### REQUIRED WORK
**1.** In the redistricting article, what is the "ideal population" of a House district?
**2.** Please carry on the redistricting article from its final sentence.
--- start of EXTRACT ---
Effects of redistricting

Representative Hornstein will move instead of running against Representative Long, and Representative Agbaje will move to follow her district


Thousands of Southwest residents will be in new legislative districts for this year’s elections, including two sitting state representatives in the area.
Because the state legislature was unable to agree on new boundaries for state and federal legislatives districts by the required date of Feb. 15, that responsibility fell to the five judges appointed by the state supreme court, whose map includes new boundaries for all state and federal legislative districts in the state.
The new boundaries will be in effect until the next census, in 2030, including for this year’s election where every state legislative seat will be on the ballot. This includes all 67 districts for the State Senate and all 134 seats for the House of Representatives. These boundaries also helped refine the Minneapolis ward, park district and voting precinct boundaries and precincts that will be finalized in March.
The state was required to redraw the boundaries of its voting districts to reflect population changes latest based on the results of the 2020 Census with each district having roughly the same number of people. According to the census, Minnesota’s total population is 5,706,494, making “ideal population” of the Senate districts 85,172, and 42,586 for the House districts. Because population growth was not uniform across the state, the boundaries of most legislative districts had to change.
In the order the panel wrote, “We start with the existing districts, changing them as necessary to remedy the constitutional defect by applying politically neutral redistricting principles. Still, this restrained approach does not necessarily yield little change. When one district changes, so must its neighbors – a cascading effect that means even a district drawn 10 years ago that remains within appropriate population deviation will need to change along with the rest of the state.”
While the numbers and general areas for all the primarily Minneapolis senate districts (59, 60, 61, 62, and 63), remained the same, all the borders were shifted to accommodate changes in population. Some of the most significant changes occurred in Southwest districts as adjustments were required to meet growing areas of population in the city and nearby suburbs. District 63B, for example, moved north and west, and no longer includes any of Richfield but includes more of South Minneapolis as far west as Xerxes.

Hornstein and Agbaje to move
Perhaps the most noteworthy change occurred when the panel approved moving District 61 to the North and the current 61A representative, Frank Hornstein, ended up living in the new District 61B, along with its current representative, Jamie Long. The new 61B now includes West Bde Maka Ska, Linden Hills and the Fulton neighborhoods, and 61A has shifted to the north and east to pick up parts of the downtown, Bryn Mawr, Harrison, and Elliot Park. Currently, much of that area is part of District 59B which also shifted to the north. This change meant that the current 59B representative, Esther Agbaje no longer lives in 59B.
--- end of EXTRACT ---
--- start of EXTRACTED MATERIAL ---
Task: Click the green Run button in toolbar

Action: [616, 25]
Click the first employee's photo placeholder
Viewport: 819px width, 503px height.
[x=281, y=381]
--- end of EXTRACTED MATERIAL ---
### ANSWERS TO THE TASKS
**1.** 42,586

**2.**
Within a day of the release of the new maps, however, Agbaje announced that she intended to move and seek reelection as Representative for 59B. “The maps may have shifted, but my commitment to the people of this district remains,” she wrote. “I’m excited to welcome more of our Northside and Northeast neighbors into the district.”
Representatives and Senators must have lived for six months preceding the election in the district from which they are elected. Since election day is Nov. 8 this year, folks must live in their districts by April 8.
When Hornstein saw the new boundaries, and that Agbaje was moving, he too determined to move and run in what was largely still the area he has been representing since 2003. He was not interested in running against the incumbent in the newly formed district (61B) and said, “I have great respect for Representative Long.” He added, “Two thirds of district I represent now still lives in the district, and for me to continue to represent them requires a move.” About the new neighborhoods being added to the district he said, “I am excited for the opportunity to represent these wonderful communities. I look forward to continuing my work in the legislature to expand economic opportunities for all, racial and climate justice, public safety, and protecting our democracy.”
Since the new maps have been approved, most Southwest legislators have announced they will be running for reelection, including Scott Dibble in Senate District 61; Emma Greenman for State Representative in 63A, Jamie Long in 61B; Omar Fetah in Senate District 62; and Representatives Hodan Hassan in 62A and Aisha Gomez in 62B. Senator Torres-Ray (63) and Representative Jim Davnie (63A) announced that they would not be running for reelection well before the maps were released.
Candidates for State Senator and State Representative, as well as for judicial and statewide offices, have until between May 17 and 31 to file for office, so it is likely that many more candidates will be stepping forward in the weeks ahead.
When announcing her decision to run for reelection Representative Greenman said, “I will miss representing eastern Richfield folks but am happy to continue representing my longtime home of south Minneapolis, and new constituents in Diamond Lake, Page, Kenny, Windom, Tangletown and Armatage.”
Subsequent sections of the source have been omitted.